ヒューマン・ギルドの岩井俊憲です。
昨日(1月16日)は、午後から2つの社会福祉法人合同の研修を44人の受講者を対象に行ってきました。
リレーションづくりをしっかりやりましたので、研修だけでなくその後の懇親会も湧きに湧きました。
さて、H.オーグラー著『アドラー心理学入門』を読み解く連載が滞っておりました。
再開します。
今回は、その第7回目です。
おさらいから始まります。
アドラーは、個人を探求する方法― 言い換えれば、ライフ・スタイルを理解する方法 ― を「精神生活の3つの入り口」と称し、次の3つとしました。
1.きょうだいとの関係における子どもの位置
(=いわゆる「家族布置」)
2.最初の児童期記憶
(=いわゆる「早期回想」)
3.夢
今回は、1.のきょうだい関係について、です。
アドラーは、きょうだい関係で2つの事実を強調しています。
1.すべての子どもたちが完全に異なる状況の中で育つという事実
2.子どもたちの群の中でその子どもがどういう位置にいるかということがその子どもの性格の発達にとってこの上なく重要である事実
その中でも特に興味を引くのは、次の3つの位置と、この本では書かれています。
私は、第二子だけでなく中間子も分類すべきだと考えていますが、それはそれとして、本のままにまとめます。
1.最年長(第一子)
2.二番目(第二子)
3.最年少(末子)
以上に加えて一人っ子(単独子)にも触れていますので、まとめを書いておきます。
第一子
①「注目の中心」として讃えられ、甘やかされ、注目され、拍手喝采されるのに慣れている状態が、第二子が生まれることによって悲劇を経験。

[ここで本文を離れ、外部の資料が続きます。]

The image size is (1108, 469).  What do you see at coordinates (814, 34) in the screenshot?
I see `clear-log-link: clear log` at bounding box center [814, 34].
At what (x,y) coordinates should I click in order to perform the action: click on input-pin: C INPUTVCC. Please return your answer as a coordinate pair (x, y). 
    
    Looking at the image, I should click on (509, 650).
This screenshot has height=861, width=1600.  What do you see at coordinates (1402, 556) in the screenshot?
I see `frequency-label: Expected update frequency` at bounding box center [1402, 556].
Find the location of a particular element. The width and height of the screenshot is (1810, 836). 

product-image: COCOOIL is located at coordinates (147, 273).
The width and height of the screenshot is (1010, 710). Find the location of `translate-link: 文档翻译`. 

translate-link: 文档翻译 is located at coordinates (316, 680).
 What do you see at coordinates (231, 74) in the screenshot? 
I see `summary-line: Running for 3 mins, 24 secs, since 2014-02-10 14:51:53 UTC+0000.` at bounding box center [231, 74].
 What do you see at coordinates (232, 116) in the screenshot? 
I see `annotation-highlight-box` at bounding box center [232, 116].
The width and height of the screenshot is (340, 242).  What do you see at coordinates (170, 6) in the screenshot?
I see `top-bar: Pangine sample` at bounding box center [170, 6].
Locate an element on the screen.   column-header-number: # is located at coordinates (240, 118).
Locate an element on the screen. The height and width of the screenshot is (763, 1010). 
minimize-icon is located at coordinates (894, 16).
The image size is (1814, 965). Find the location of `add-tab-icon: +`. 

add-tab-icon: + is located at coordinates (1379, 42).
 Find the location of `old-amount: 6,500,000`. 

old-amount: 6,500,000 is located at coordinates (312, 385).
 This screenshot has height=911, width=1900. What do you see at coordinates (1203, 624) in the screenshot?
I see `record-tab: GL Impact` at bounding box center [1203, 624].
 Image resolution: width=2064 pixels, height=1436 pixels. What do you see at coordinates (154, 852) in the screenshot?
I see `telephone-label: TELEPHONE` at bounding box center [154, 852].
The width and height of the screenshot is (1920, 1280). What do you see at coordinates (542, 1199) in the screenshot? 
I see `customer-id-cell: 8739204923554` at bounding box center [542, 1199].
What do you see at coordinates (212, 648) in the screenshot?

アドラーの言葉を使うと「王位を追われる」体験をする。
②後に事情が見抜けないと、いつも彼らの失った楽園の古い状況を取り返そうと努める。彼らは、過去の賛美者であり、しばしば未来に関する大悲観主義者。彼らは、かつて権力を経験したが、(現在も)権力の崇拝者として留まっている。
③しばしば非常に有能な公務員、それも官吏になる。そして、几帳面さと誠実さとで目立つ存在となる。彼らは、しばしば大きな組織の首脳部である。なぜならば、彼らは幼い日に組織することを学ばねばならなかったから。
第二子
①第二子の前方には、いつもぺースメーカーがいて、第一子に追いつこうとして企てて、疾駆し続けているさなかの競走馬に似ている。その目は、前方へ、未来へ向けられている。
②第一子の圧力の下で成長するとき、第二子は反逆者になりうることもありうる。彼/彼女は、あらゆる権威を軽蔑し、つねに権力に抵抗するかもしれない。
末子
①彼/彼女の全注意を前方に向けていればいい。というのは、彼/彼女は、誰かが後から来るという経験はけっしてしないので、姉や兄に追いつき、あわよくば追い越すことを目指して大きな歩度で前進するからである。
②人生の有用(建設的)な面で大いにの能力を表し、顕著な業績を示すことがあるが、それとまさに同じ程度に彼/彼女はまた、人生の無用(非建設的)な面で能力を表し、しかもその後で極端な失敗者の仲間に落ちることもある。
③家族のものは、彼/彼女を一番小さい者、一番弱い者とみなしているので、この子どもは、この無力な者の役割にすっかり慣らされてしまって、大人になってもそこから抜け出せないでいる。彼/彼女は、他人から甘やかされ、支持されるのが常だから、後年になっても自分の力で人生と取り組むことができないのである。
単独子
①特別な地位にある単独子は、王位追放という悲劇に直面することはけっしてないが、子どもの社会の中で成長する利益に預かることもない。
②両親が彼/彼女に他の子どもたちを友だちとしてあてがうことに失敗すると、この単独子は、協力の何たるかを学ぶことがない。彼/彼女は、両親から見守られ、甘やかされ、家族が回転する中心として成長する。
③大人たちの間にいるただ一人の子どもとして、彼は早熟になり、大人びて見える危険がある。彼/彼女は、両親がそうであったように、他の人たちも皆、自分に関心を寄せているものと自動的に推定いているから、大きくなって(そうでないことを知ると)、ショックと失望にさらされる。
この本の中できょうだい関係と心理学理論の成り立ちに関して面白い記述がありました。
著者の書いたままに紹介します。
フロイトの見解とアドラーの見解との違いの一部分は、フロイトが第一子であり、アドラーが第二子であったという事実の中に、そして、それゆえに、彼らは世の中をまったく異なる角度から見ていたという事実の中に見出されるように思われる。
話を戻します。
いつも感じることですが、上のきょうだい関係のまとめを金科玉条に適用するのは、危険が伴います。
このことについて、この本で次のように書かれているのは救いです。
個人心理学は、人を一人だけ切り離して研究することはなくて、つねに彼を取り巻く世界と関連させて研究する。
よく臨床心理学では「法則定立的」とか「個性記述的」と言われますが、アドラーのきょうだい関係論は、「法則定立的」であって、「個性記述的」ではありません。
あくまで参考情報でしかないのです。
ライフ・スタイルをきょうだい関係をもとに分析するとしても、最終的には、軍配は「個性記述的」アプローチに上ることを忘れてはなりません。